[Quoted passage]
--- START ---
The Comprehensive Common Sense Guide to New Zealand Partnership Visas
Partnership visas are for those who are in a genuine, stable relationship with a New Zealand resident or citizen. If you have started living with a New Zealand resident or Citizen during your time here and you wish to stay in the country with them you can apply for a visa under the partnership category.
You do not have to apply for a partnership visa if you are on another visa type that allows you to stay longer term or has a path to Citizenship, but it may be the best way for you to stay here with your partner indefinitely. If you and your partner have chosen New Zealand as your home long term, or are unable to take your partner with you to your home country at the end of your visa term, a partnership visa is a great way to settle down here together.
What are the Main Requirements?
In order to have a partnership visa approved you will generally need to meet these conditions:
You are over the age of 18 (or 16-17 with parental consent)
You are in good health
You are in a genuine and stable relationship with someone who currently holds a New Zealand Residence Permit or Citizenship
You are currently living together (for work and residence visas)
You are able to provide sufficient evidence of your relationship
You meet character requirements, such as a police check
You support each other financially
You share finances, such as a bank account, bills and assets
Your relationship is public and known to friends and family
You are committed to continuing the relationship long term
Your partner is not a close relative (i.e first cousin, sister, daughter or parent)
Your partner is an eligible sponsor
Partnership visas in New Zealand are available to couples of all genders and sexual orientations. The New Zealand government recognises same sex partners and same sex marriages. The government as well as the majority of the people living here are very supportive of the rainbow community. Your gender or sexual orientation will not be a factor when applying for a partnership visa here. They will just assess whether you are in a stable and genuine relationship with another person, and whether you are both eligible to live, work or study here.
You can include dependent children in a partnership visa application. Your children must be under the age of 24, single, living with you and financially dependent on you. You also need to have custody of your children. If you are bringing them from another country you need evidence from that country showing that you are legally allowed to remove them from their home country. Children included in a partnership visa application will also be required to meet the same identity, character and health requirements as the principal applicant, who is their parent/legal guardian.
--- END ---
[What to do] Copy the passage of the partnership visa guide between "The Comprehensive Common" and "the partnership category.", inclusive. The rows below are drawn from a separate source and are unrelated to the guide.

[Dataset entries]
--- START ---
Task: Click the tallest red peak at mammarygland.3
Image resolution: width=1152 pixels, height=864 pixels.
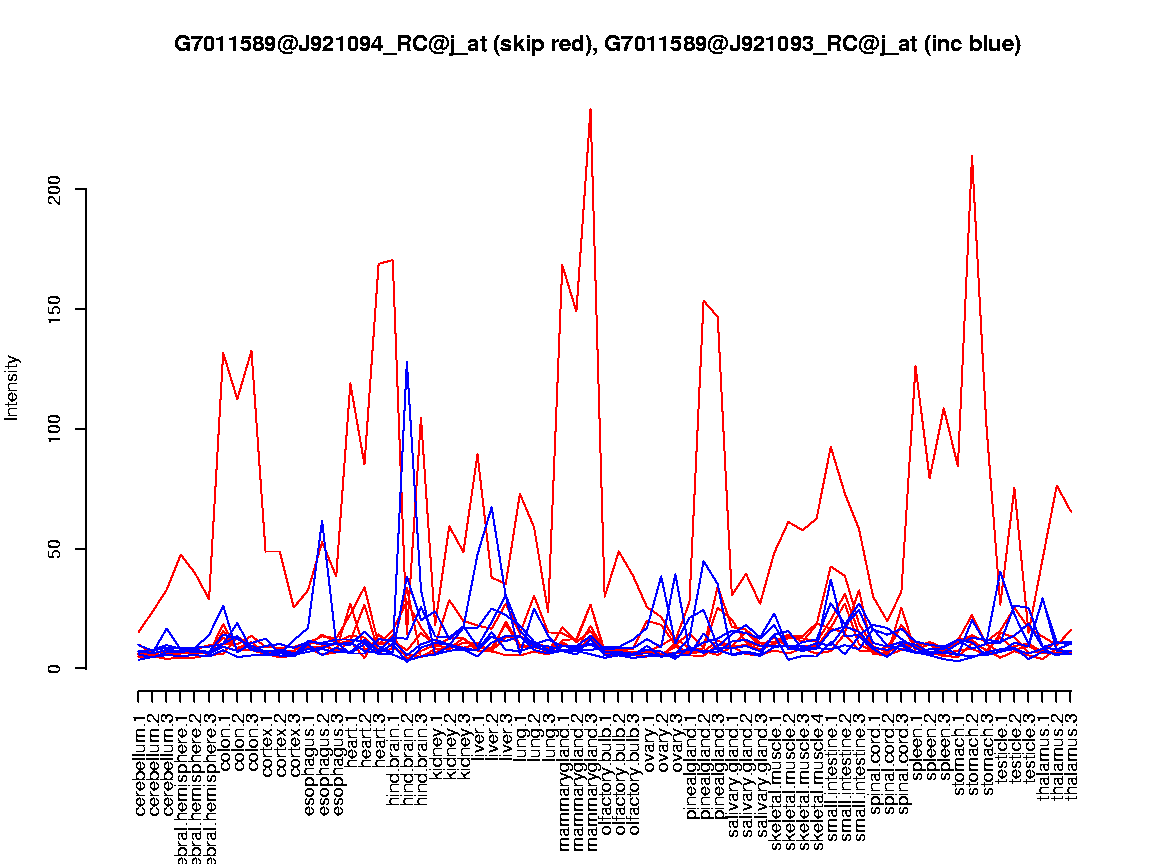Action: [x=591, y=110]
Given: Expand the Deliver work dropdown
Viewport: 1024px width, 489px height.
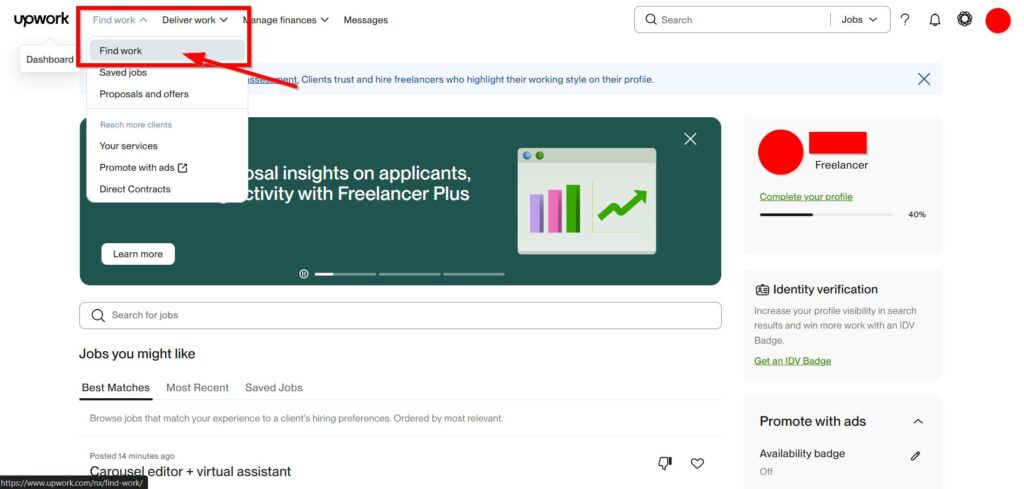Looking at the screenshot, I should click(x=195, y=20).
--- END ---
--- START ---
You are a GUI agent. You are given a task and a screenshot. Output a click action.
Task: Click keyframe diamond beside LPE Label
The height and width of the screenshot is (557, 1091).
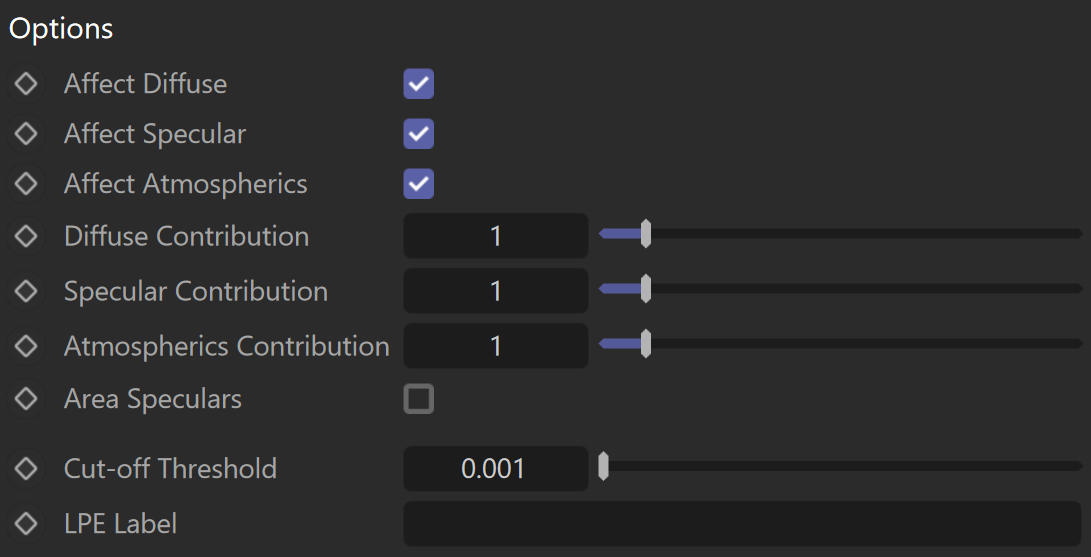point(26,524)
--- END ---
--- START ---
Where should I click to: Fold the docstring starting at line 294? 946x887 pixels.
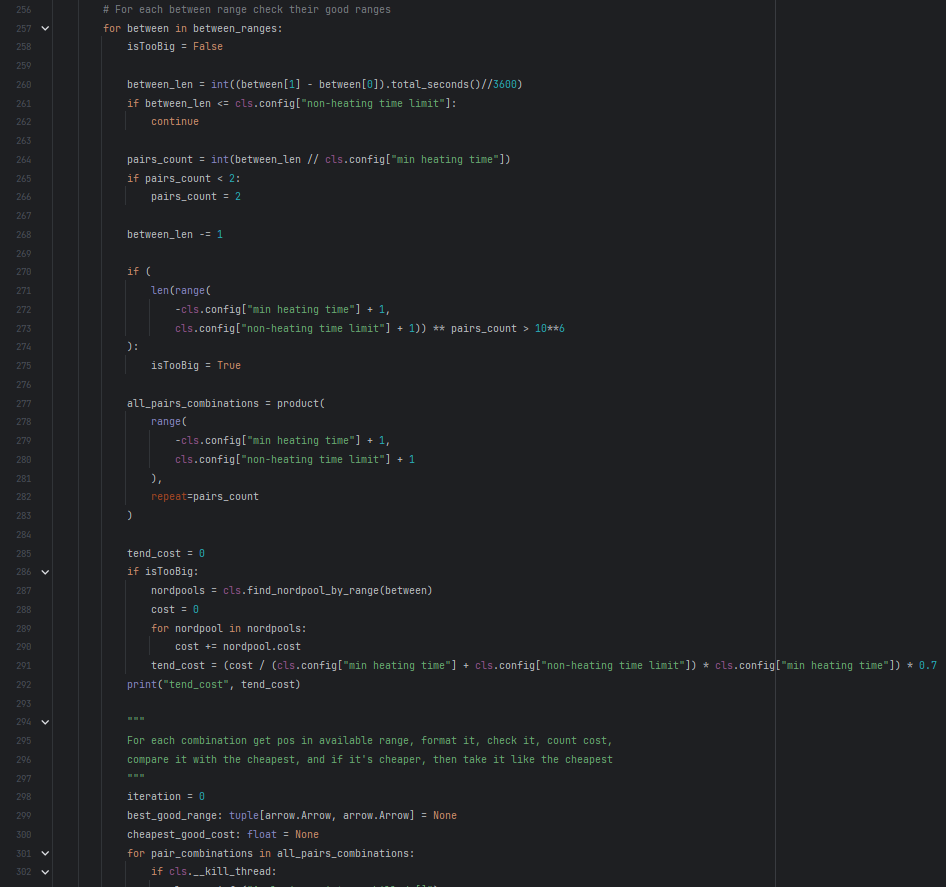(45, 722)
--- END ---
[Answer space]
The Comprehensive Common Sense Guide to New Zealand Partnership Visas
Partnership visas are for those who are in a genuine, stable relationship with a New Zealand resident or citizen. If you have started living with a New Zealand resident or Citizen during your time here and you wish to stay in the country with them you can apply for a visa under the partnership category.